In this case, only one expert witness testified as to the fair market value of the videotape of Sherlock and Me. A. Frank Reel (Reel) was called upon to testify at trial and presented an expert report with respect to the fair market value of the videotape.*185 Reel determined that if the videotape was improved by editing out the live portions and making a series of one-half hour animated shows, the value of the videotape would be between $1,500 and $2,500. Reel considered the videotape to be unsalable in the form in which they had been purchased.

Richard Bennett (Bennett), a limited partner in MBR and an accounting client of Richards, the general partner of MBR, testified at trial that at the time he was considering the investment, Richards had told him that he would not have to pay any amount on the purchase obligation to Video Gems because the partnership held a "forgiveness note" from Video Gems. Richards assured Bennett that the full amount of the purchase obligation would never become due. Bennett had informed Richards that he could not afford to lose the more than $200,000 he was obligated for pursuant to the assumption agreement.

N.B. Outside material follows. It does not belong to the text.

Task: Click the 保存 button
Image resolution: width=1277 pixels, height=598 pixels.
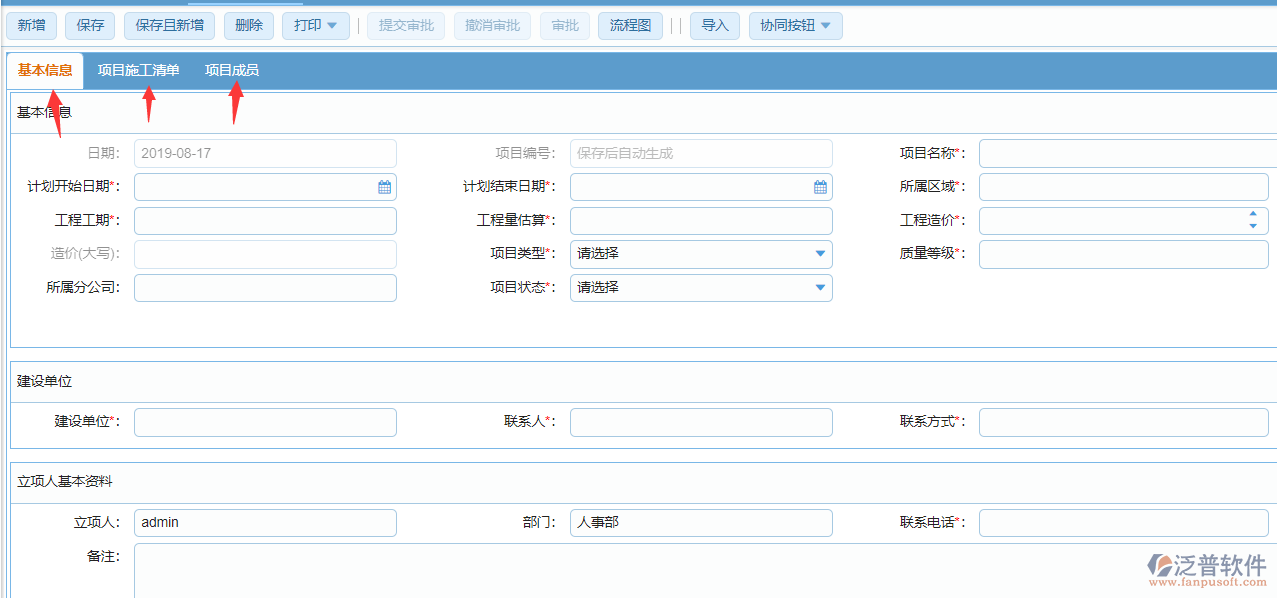Action: coord(89,25)
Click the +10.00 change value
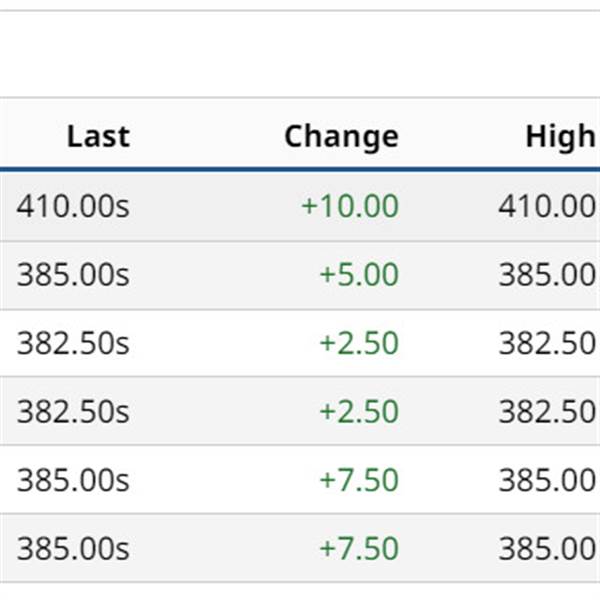The height and width of the screenshot is (600, 600). (x=349, y=206)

There is little in this case to distinguish it from Helba v. Commissioner,supra. Perhaps the only elements of this case which distinguish it are the testimony of Bennett and Reel. Their testimony demonstrates, even more than was apparent from the facts found in Helba, that*186 this tax shelter was formed for the sole purpose of obtaining tax benefits without any consideration of economics and that the terms of this "investment" were not intended to be honored.

In our recent opinion in Rose v. Commissioner 88 T.C.     (Feb. 5, 1987), we enumerated characteristics which are common to generic tax shelters:

(1) Tax benefits were the focus of promotional materials; (2) the investors accepted the terms of purchase without price negotiation; (3) the assets in question consist of packages of purported rights, difficult to value in the abstract and substantially overvalued in relation to tangible property included as part of the package; (4) the tangible assets were acquired or created at a relatively small cost shortly prior to the transactions in question; and (5) the bulk of the consideration was deferred by promissory notes, nonrecourse in form or in substance. [Slip op. at p.40.]

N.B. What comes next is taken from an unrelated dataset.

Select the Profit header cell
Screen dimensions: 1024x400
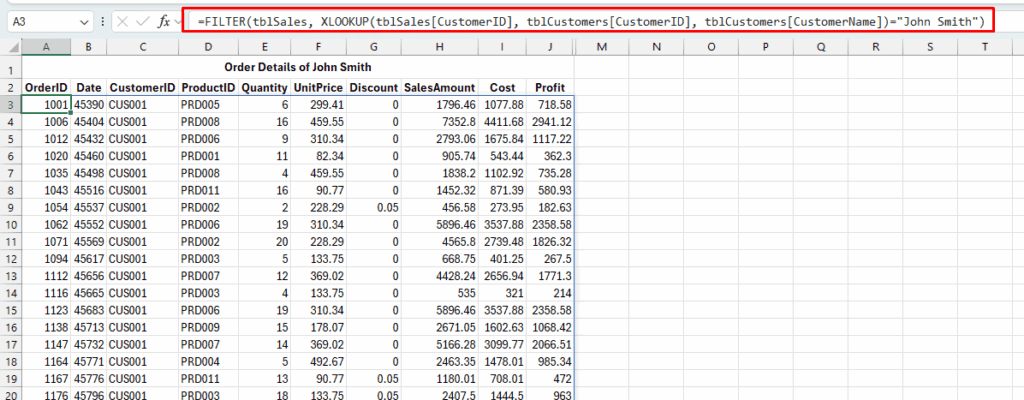(551, 87)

In such cases, the question becomes whether sufficient business purpose exists for the taxpayer to be entitled to tax benefits from the transaction. Rose v. Commissioner,supra.

In this case, the tax benefits were the focus of the promotional materials and*187 the investors must have accepted the terms of purchase without price negotiation, as the price was inflated to almost 1,000 its apparent market value. We are not sure that the package of rights acquired in this case was difficult to value. We are sure that such rights were greatly overvalued. Finally, the promissory notes in this case were at best nonrecourse in substance. These notes may well have had no substance. There has been no showing of any business purpose behind this investment. This transaction is clearly devoid of economic substance as was the transaction in Rose.

We find that this case cannot be meaningfully distinguished from Helba v. Commissioner,supra, except that the facts of this case are perhaps more clearly adverse to petitioners. Accordingly, we hold that petitioners are not entitled to any deductions as a result of their participation in MBR.

Decision will be entered under Rule 155.


Footnotes

  • 1. A subscription agreement and certificate of limited partnership interest were both executed on December 23, 1980.

  • 2. All amounts reported as gross income were interest received by MBR.